▶ [Work request 1]: In the webcomic burnout text, what free tool does the writer use to plan comic pages and posting days?
▶ [Work request 2]: Print the portion of the webcomic burnout text starting with "- take a break" and going on through "minute chunks, even.".

───── Quoted passage ─────

Merchandising and Conventions 101
Enamel pin making guide part 1 and part 2
Crowdfunding and Campaign Planner Template
you've heard of "stretching" and "taking breaks" now get ready for........ actually fucking doing that!! seriously!! do it!! i'm talking to myself here too! please goddamn!!
burnout is something pretty much every webcomic artist has gone through, but there's ways to make it more bearable! first, recognize the signs of burnout
- feeling stressed out/irritable
- exhaustion regardless of how much you sleep
- lack of energy or excitement for things you used to enjoy
- trouble starting work/concentrating (if this usually isn't an issue)
here's some things that can cause burnout:
- difficult or unrealistic deadlines
- disorganized schedule
- messy/uncomfortable/dysfunctional work environment
- basically everything about social media
- overworking (yes, even if it's fun) (looks at myself)
- lack of support
pay attention to how you're feeling when working on your comic and recognize the signs of burnout so you can take a break or make adjustments ASAP.
and here's some suggestions for what to do:
(note: this is about webcomic-specific burnout, if you're burnt out from other life situations check google or youtube for advice!)
- take a break or go on hiatus. tell your readers you're taking a break for 1-2 weeks minimum (or however long you think you need!) your webcomic might have a posting schedule when people are expecting new pages, but your readers won't die if you're late
- make a schedule for yourself if you don't have one already! i use google calendar, which is free! i jot down months in advance what days i'll be making comic pages, when they'll be posted, etc. it helps a LOT. keep it updated and stick to it!
- if your workspace is messy, try cleaning it up as much as you can. i know i personally feel better when my space is clean. having a quiet or private place to work is important too.
- limit your time on social media. give yourself 30 minutes a day or less to check social media, post art, whatever you need to do, and then leave it alone. split it into two 15 minute chunks, even.

───── Given records ─────

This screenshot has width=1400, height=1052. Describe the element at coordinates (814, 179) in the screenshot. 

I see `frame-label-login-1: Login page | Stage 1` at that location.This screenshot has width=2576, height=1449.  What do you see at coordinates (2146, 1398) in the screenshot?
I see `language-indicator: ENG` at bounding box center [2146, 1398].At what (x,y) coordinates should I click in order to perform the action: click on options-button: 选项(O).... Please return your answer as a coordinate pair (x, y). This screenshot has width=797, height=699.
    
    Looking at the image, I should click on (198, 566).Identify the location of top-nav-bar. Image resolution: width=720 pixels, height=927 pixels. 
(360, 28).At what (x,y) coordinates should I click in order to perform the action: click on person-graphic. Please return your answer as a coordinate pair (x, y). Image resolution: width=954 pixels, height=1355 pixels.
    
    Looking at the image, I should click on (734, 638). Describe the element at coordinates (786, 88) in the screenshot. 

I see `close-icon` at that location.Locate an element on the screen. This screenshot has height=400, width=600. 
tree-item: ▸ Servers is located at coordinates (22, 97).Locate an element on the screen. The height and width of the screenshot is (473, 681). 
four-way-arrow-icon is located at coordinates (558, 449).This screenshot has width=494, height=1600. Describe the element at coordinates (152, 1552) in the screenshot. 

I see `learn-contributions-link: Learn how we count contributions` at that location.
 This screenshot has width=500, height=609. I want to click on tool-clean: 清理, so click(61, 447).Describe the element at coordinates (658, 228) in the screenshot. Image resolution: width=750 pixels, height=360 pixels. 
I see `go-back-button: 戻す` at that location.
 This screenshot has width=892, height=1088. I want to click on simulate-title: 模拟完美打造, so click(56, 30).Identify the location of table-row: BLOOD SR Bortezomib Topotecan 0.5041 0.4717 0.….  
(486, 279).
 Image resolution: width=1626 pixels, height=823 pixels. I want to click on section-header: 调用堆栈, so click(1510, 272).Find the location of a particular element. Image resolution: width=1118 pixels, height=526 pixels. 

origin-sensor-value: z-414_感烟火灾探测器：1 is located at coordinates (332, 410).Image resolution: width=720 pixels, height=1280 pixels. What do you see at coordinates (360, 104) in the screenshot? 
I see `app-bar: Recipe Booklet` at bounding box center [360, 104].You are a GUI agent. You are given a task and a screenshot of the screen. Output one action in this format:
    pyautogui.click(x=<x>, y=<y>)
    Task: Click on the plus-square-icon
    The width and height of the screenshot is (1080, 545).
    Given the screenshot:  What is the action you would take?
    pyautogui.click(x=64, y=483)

─────

▶ [Exercise solution 1]: Google Calendar.

▶ [Exercise solution 2]:
- take a break or go on hiatus. tell your readers you're taking a break for 1-2 weeks minimum (or however long you think you need!) your webcomic might have a posting schedule when people are expecting new pages, but your readers won't die if you're late
- make a schedule for yourself if you don't have one already! i use google calendar, which is free! i jot down months in advance what days i'll be making comic pages, when they'll be posted, etc. it helps a LOT. keep it updated and stick to it!
- if your workspace is messy, try cleaning it up as much as you can. i know i personally feel better when my space is clean. having a quiet or private place to work is important too.
- limit your time on social media. give yourself 30 minutes a day or less to check social media, post art, whatever you need to do, and then leave it alone. split it into two 15 minute chunks, even.